September 19, 2024 · Declared Dead · 🏛 Proc. ACM Softw. Eng.

"No code URL or promise found in abstract"

Evidence collected by the PWNC Scanner

Authors Zhijie Wang, Zhehua Zhou, Jiayang Song, Yuheng Huang, Zhan Shu, Lei Ma arXiv ID 2409.12894 Category cs.SE: Software Engineering Cross-listed cs.RO Citations 15 Venue Proc. ACM Softw. Eng. Last Checked 4 months ago

Abstract

The rapid advancement of generative AI and multi-modal foundation models has shown significant potential in advancing robotic manipulation. Vision-language-action (VLA) models, in particular, have emerged as a promising approach for visuomotor control by leveraging large-scale vision-language data and robot demonstrations. However, current VLA models are typically evaluated using a limited set of hand-crafted scenes, leaving their general performance and robustness in diverse scenarios largely unexplored. To address this gap, we present VLATest, a fuzzing framework designed to generate robotic manipulation scenes for testing VLA models.

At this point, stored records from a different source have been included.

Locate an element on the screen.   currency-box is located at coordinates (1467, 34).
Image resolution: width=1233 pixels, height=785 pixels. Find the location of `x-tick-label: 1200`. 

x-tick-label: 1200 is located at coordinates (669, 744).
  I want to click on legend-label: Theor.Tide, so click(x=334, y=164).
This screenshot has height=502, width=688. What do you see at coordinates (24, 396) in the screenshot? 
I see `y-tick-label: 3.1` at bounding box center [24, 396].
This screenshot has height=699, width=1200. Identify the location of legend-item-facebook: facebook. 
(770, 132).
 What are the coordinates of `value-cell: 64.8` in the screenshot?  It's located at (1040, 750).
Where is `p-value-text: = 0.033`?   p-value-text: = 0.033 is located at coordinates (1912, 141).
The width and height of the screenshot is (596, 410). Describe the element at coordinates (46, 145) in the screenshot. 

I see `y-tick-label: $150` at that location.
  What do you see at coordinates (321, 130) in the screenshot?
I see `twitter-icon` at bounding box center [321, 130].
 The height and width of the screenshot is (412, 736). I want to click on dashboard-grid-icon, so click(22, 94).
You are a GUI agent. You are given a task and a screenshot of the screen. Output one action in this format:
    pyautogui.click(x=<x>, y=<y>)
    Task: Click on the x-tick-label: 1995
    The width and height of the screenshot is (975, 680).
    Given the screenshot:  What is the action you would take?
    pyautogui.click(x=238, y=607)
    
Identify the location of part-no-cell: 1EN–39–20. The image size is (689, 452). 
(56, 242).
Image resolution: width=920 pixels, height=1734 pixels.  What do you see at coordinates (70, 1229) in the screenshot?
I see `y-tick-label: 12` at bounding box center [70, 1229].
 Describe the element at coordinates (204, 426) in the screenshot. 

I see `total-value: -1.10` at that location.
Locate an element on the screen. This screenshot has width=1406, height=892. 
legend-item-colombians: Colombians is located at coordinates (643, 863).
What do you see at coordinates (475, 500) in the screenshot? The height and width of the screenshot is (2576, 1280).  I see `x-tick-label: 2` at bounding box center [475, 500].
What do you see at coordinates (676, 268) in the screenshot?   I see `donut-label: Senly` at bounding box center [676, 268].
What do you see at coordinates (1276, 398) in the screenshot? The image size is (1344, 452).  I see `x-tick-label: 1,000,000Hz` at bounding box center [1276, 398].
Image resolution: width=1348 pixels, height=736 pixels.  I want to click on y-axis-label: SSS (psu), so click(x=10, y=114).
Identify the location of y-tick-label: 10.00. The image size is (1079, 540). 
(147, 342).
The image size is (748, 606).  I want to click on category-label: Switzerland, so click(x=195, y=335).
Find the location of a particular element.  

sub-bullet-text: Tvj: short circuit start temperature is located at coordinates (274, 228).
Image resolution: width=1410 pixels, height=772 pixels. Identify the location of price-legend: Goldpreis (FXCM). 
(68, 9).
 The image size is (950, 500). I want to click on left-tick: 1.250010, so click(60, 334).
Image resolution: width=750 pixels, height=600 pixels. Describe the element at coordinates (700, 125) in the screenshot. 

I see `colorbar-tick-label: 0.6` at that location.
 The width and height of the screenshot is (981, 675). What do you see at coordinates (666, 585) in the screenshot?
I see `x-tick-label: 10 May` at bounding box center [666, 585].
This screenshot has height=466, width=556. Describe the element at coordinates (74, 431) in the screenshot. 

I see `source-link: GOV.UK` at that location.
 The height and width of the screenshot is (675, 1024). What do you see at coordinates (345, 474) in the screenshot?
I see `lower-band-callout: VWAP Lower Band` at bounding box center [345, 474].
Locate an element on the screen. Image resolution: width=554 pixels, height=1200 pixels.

Based on VLATest, we conducted an empirical study to assess the performance of seven representative VLA models. Our study results revealed that current VLA models lack the robustness necessary for practical deployment. Additionally, we investigated the impact of various factors, including the number of confounding objects, lighting conditions, camera poses, unseen objects, and task instruction mutations, on the VLA model's performance. Our findings highlight the limitations of existing VLA models, emphasizing the need for further research to develop reliable and trustworthy VLA applications.